=== Section Start ===

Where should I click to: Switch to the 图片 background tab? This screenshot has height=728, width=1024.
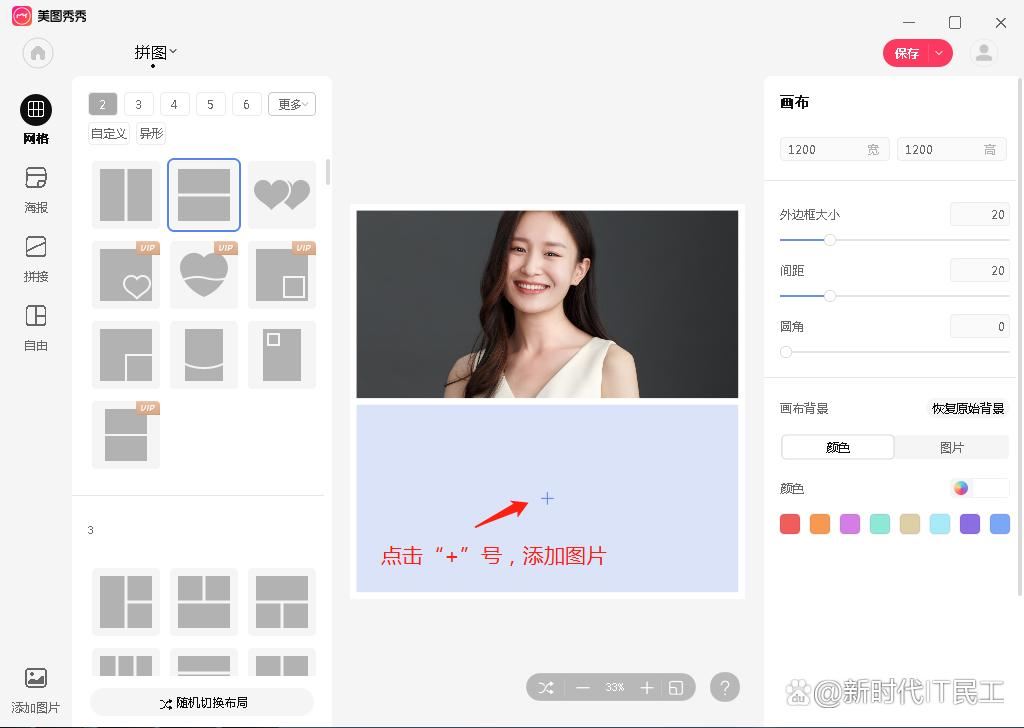(951, 447)
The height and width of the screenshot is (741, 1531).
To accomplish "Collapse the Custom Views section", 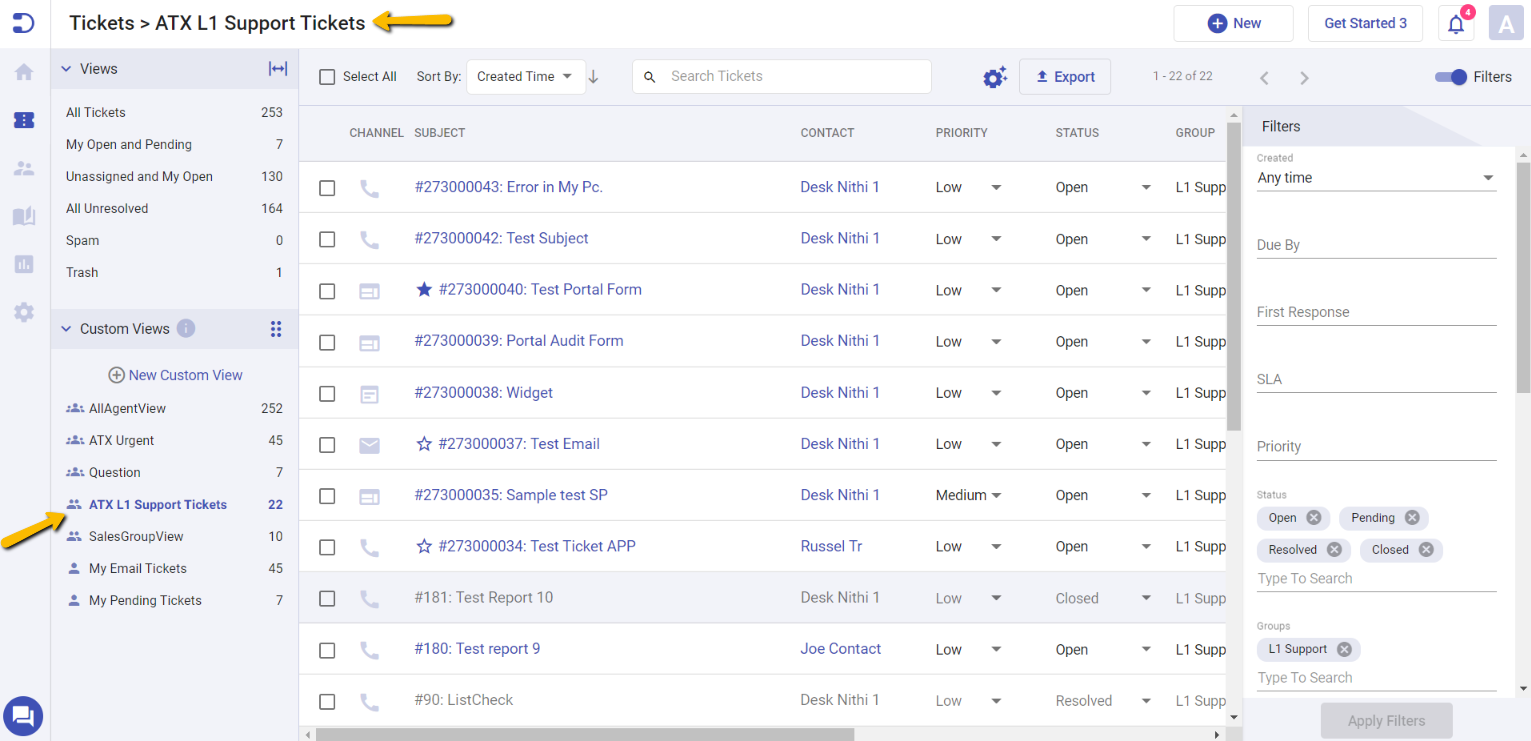I will point(65,328).
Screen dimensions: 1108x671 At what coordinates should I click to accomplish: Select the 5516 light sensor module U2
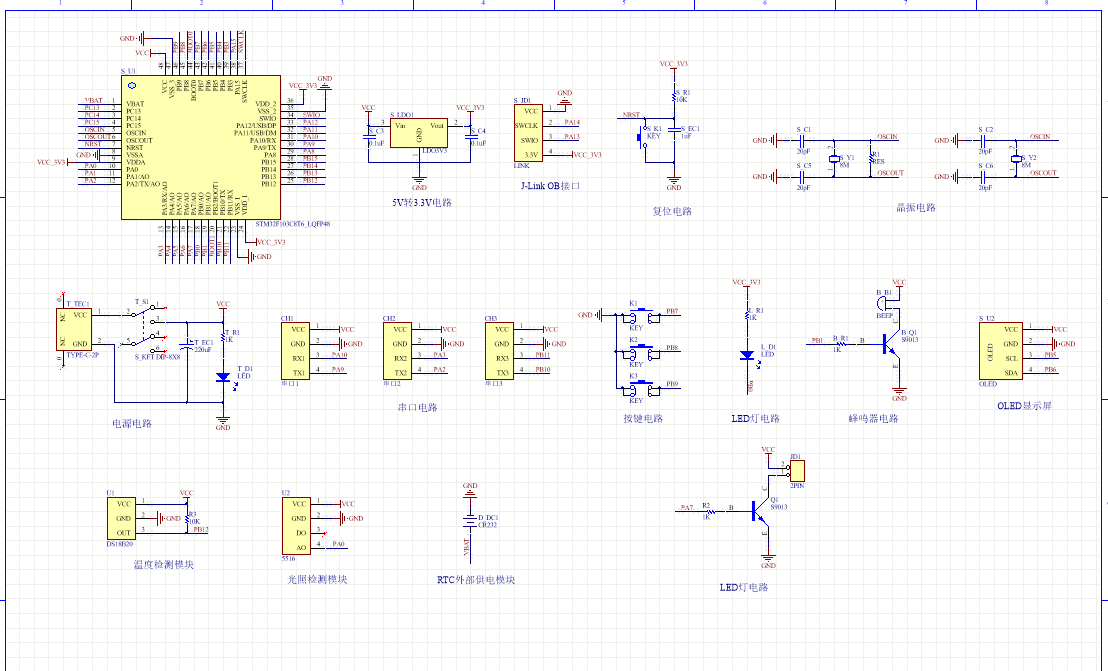pyautogui.click(x=297, y=526)
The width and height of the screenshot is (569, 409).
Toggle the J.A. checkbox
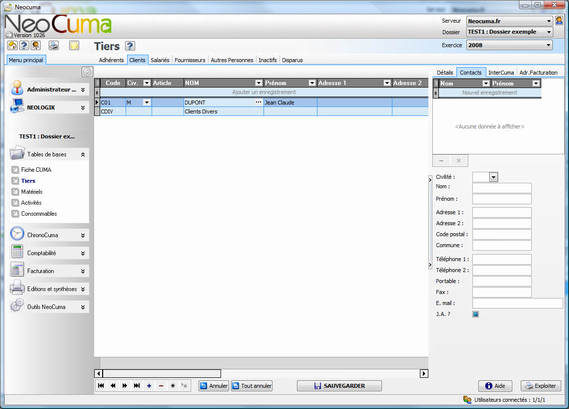tap(475, 314)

=== Section End ===

Required action - Transcribe every line from the one containing "Screen dimensions: 1108x671" to the end of the listing, exactly and exclusively. Do not carry any picture over.

Answer area -
Screen dimensions: 1108x671 At what coordinates should I click to accomplish: Select the 5516 light sensor module U2
pyautogui.click(x=297, y=526)
The width and height of the screenshot is (569, 409).
Toggle the J.A. checkbox
tap(475, 314)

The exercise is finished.